By my reading, none of the plans put probabilities on how concerning these reasons are. My guess is that, if alignment bootstrapping is implemented as these plans typically describe, then there's a greater than 50% chance that we die.
The purpose of this essay isn't to talk about the implementation problems with alignment bootstrapping, but in brief:
If your alignment-researcher AI is smarter than you, and you don't know how to align AI yet, then you can't trust that your AI is doing good work.
People who propose bootstrapping are usually aware of this problem. They have preliminary ideas for how they will evaluate the work of an AI that's smarter than them, coupled with bafflingly high confidence that their ideas will work. (Zvi proposed a test: "Can you get a method whereby the Man On The Street can use AI help to code and evaluate graduate level economics outputs and the quality of poetry and so on in ways that would translate to this future parallel situation?") ↩︎
I wanted to provide a link to a well-sourced and well-reasoned list of reckless behaviors by AI companies. I found no such list, so instead this is a link to a section of a post I wrote that includes numerous examples of reckless behavior. ↩︎
I don't actually think this is what safety-minded AI companies should do. I think they should spend less on capabilities and more on safety. But I am sympathetic to the position that they should temporarily focus on advancing capabilities. ↩︎
Ryan Greenblatt @ 2025-04-25T20:32 (+8)
When AI companies have human-level AI systems, will they use them for alignment research, or will they use them (mostly) to advance capabilities instead?
It's not clear this is a crux for the automating alignment research plan to work out.
In particular, suppose an AI company currently spends 5% of its resources on alignment research and will continue spending 5% when they have human level systems. You might think this suffices for alignment to keep pace with capabilities as the alignment labor force will get more powerful as alignment gets more difficult (and more important) due to higher levels of capability.
This doesn't mean this plan will necessarily work, it depends on the relative difficulty of advancing capabilities vs alignment.

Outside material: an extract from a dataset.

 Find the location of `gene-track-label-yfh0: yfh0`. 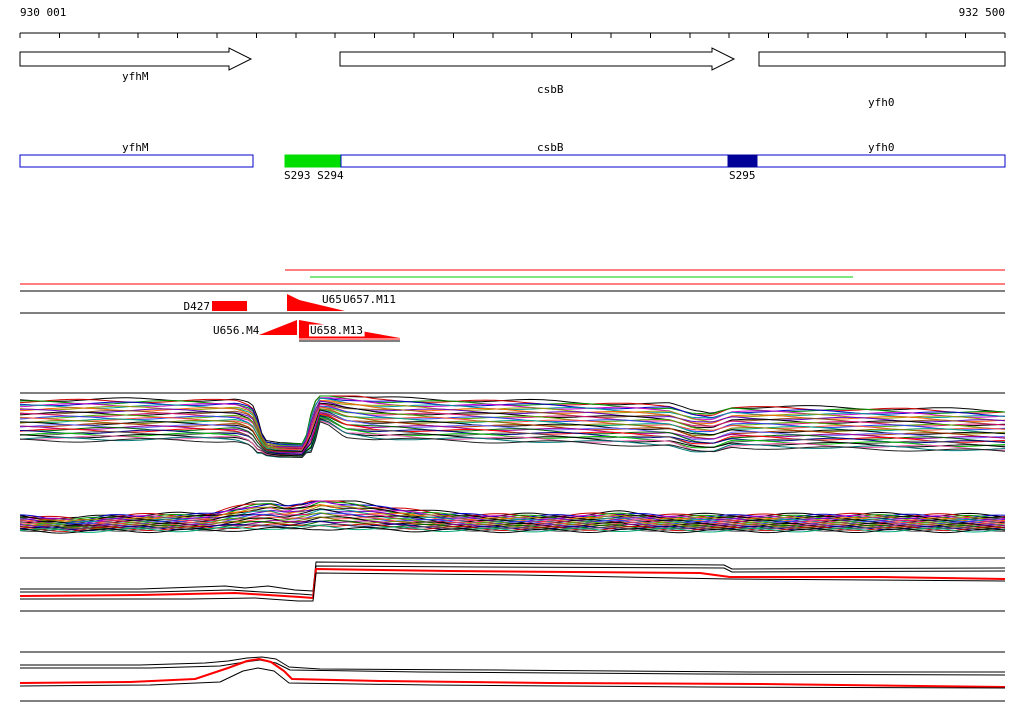

gene-track-label-yfh0: yfh0 is located at coordinates (882, 148).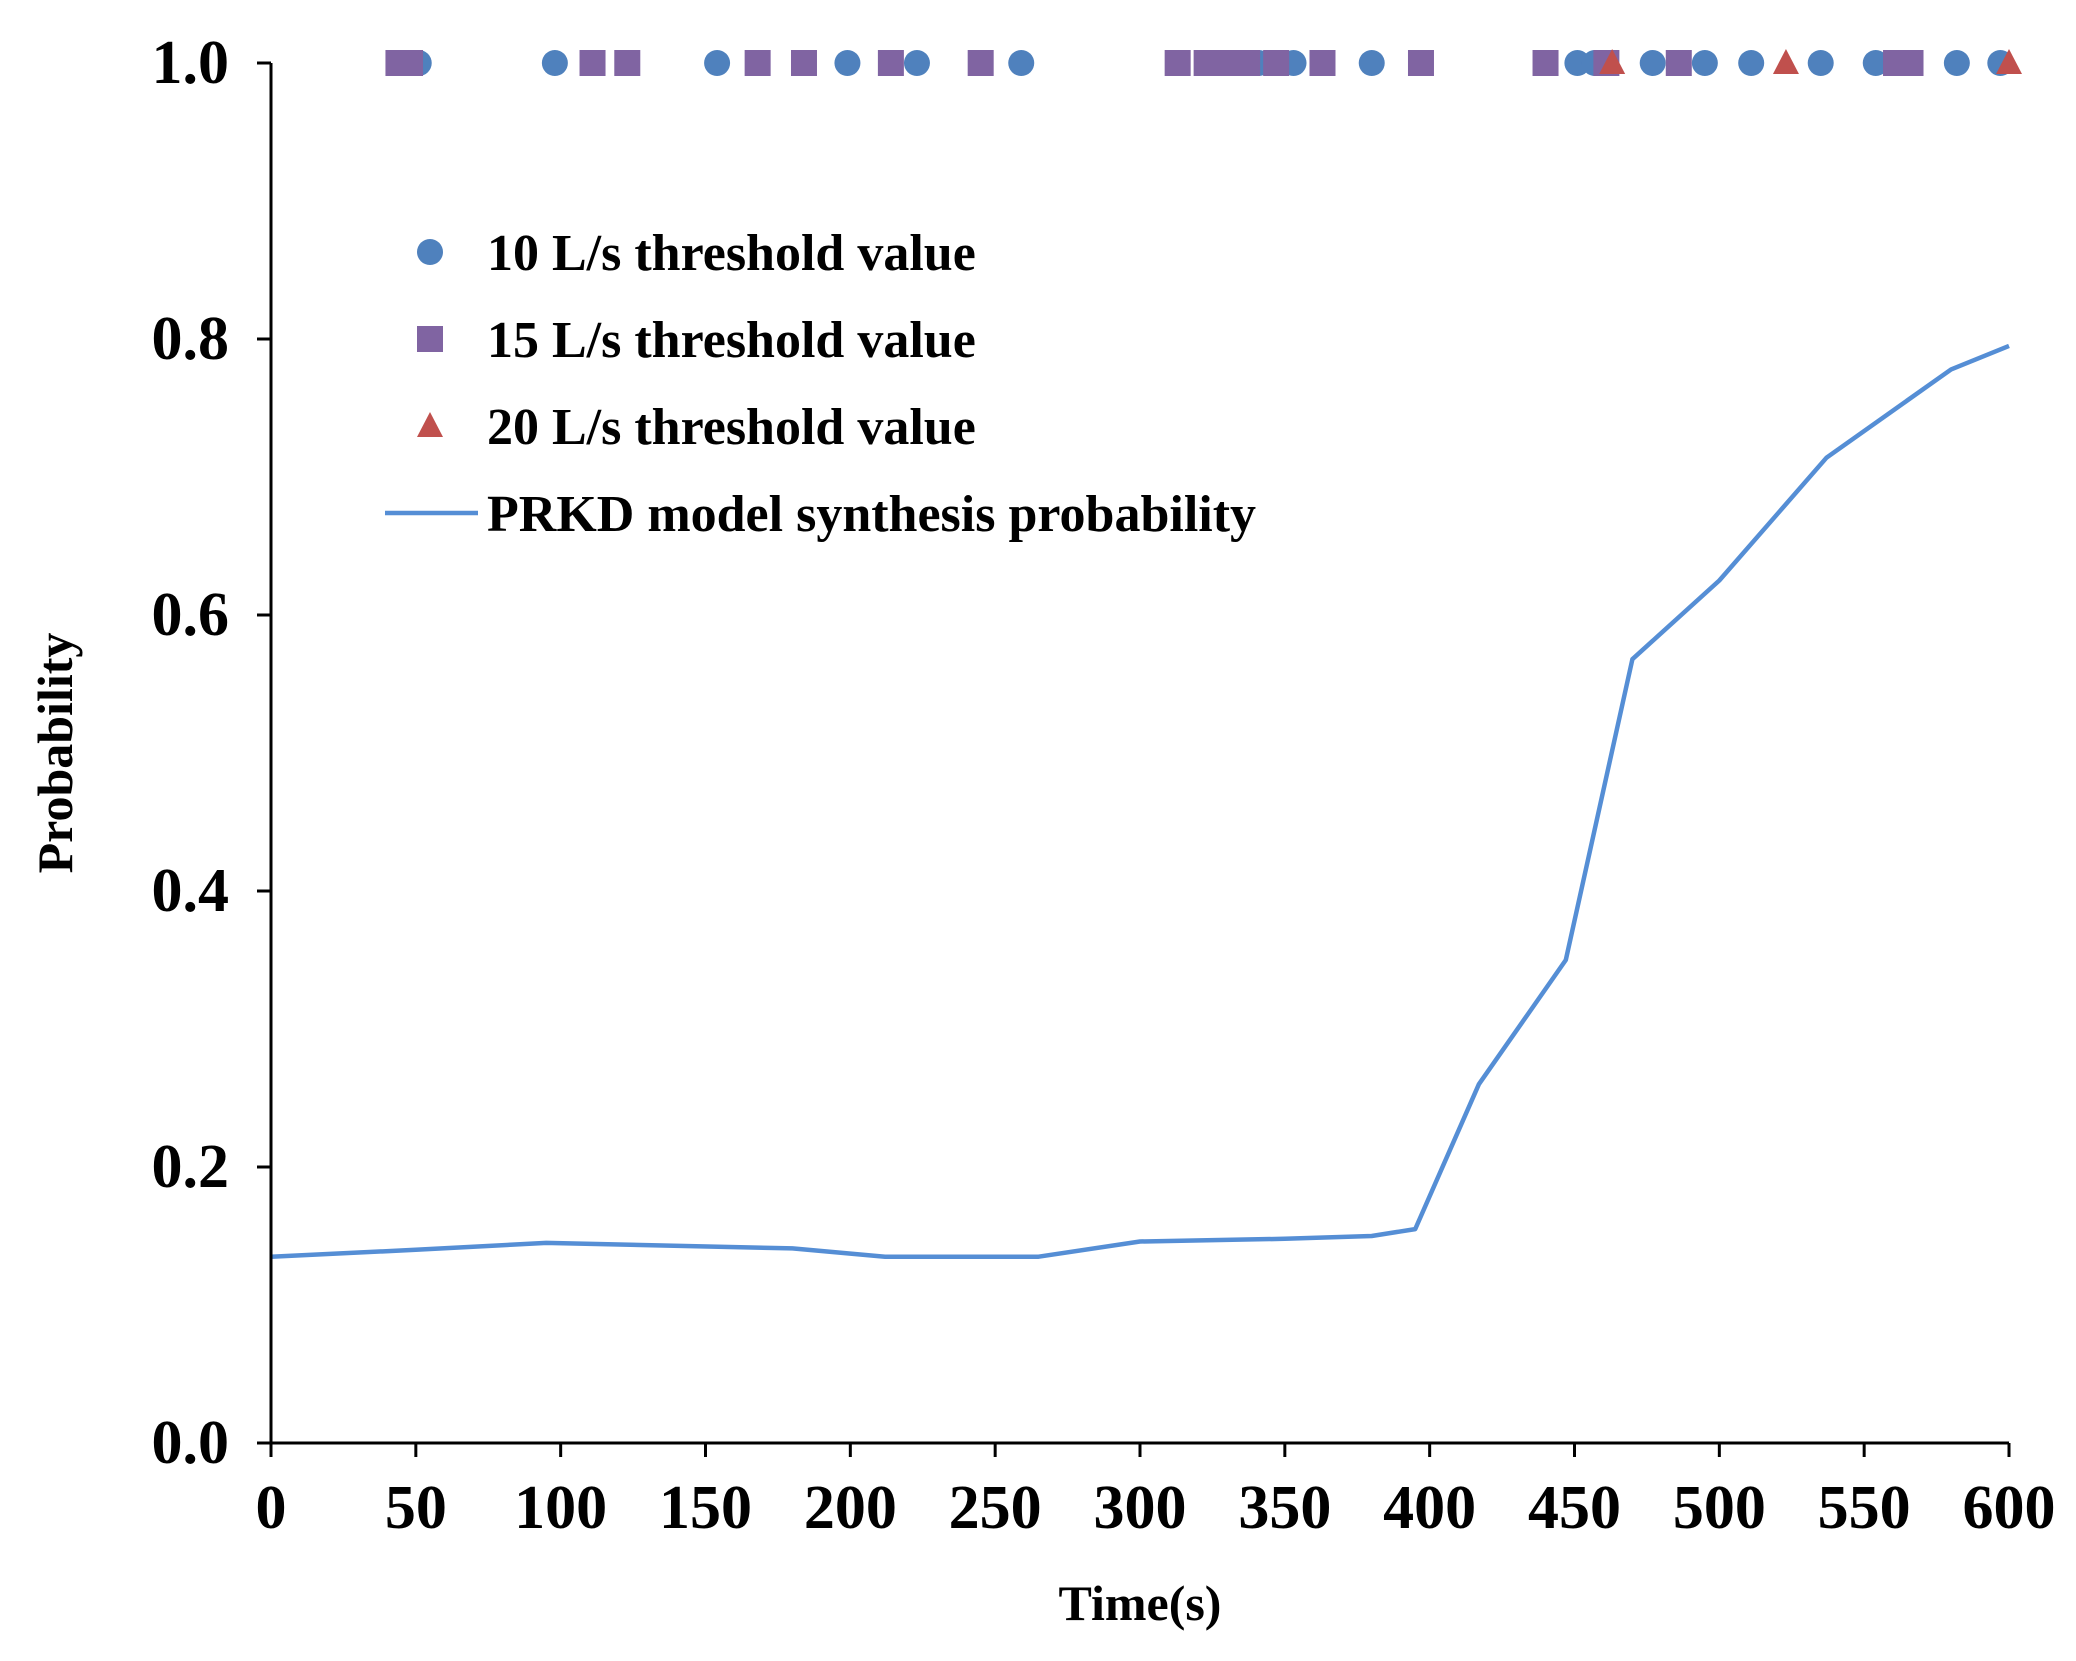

I'd naively guess that the probability of success just keeps going up the more resources you use for alignment.
There are some reasons for thinking automation of labor is particularly compelling in the alignment case relative to the capabilities case:
- There might be scalable solutions to alignment which effectively indefinitely resolve the research problem while expect that capabilities looks more like continuously making better and better algorithms.

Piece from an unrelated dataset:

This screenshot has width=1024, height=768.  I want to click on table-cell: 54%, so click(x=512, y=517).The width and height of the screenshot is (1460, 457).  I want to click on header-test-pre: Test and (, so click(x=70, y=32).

- Safety research might benefit relatively more from labor (rather than compute) when compared to capabilities. Two reasons for this:
- Safety currently seems relatively more labor bottlenecked.
- We can in principle solve large fraction of safety/alignment with fully theoretical safety research without any compute while it seems harder to do purely theoretical capabilities research.
I do think that pausing further capabilities once we have human-ish-level AIs for even just a few years while we focus on safety would massively improve the situation. This currently seems unlikely to happen.
Another way to put this is that automating alignment research is a response in the following dialogue:
Bob: We won't have enough time to solve alignment because AI takeoff will go very fast due to AIs automating AI R&D (and AI labor generally accelerating AI progress through other mechanisms).
Alice: Actually, as AIs are accelerating AI R&D, they could also be accelerating alignment work, so it's not clear that accelerating AI progress due to AI R&D acceleration makes the situation very different. As AI progress speeds up, alignment progress might speed up by a similar amount. Or it could speed up by a greater amount due to compute bottlenecks hitting capabilities harder.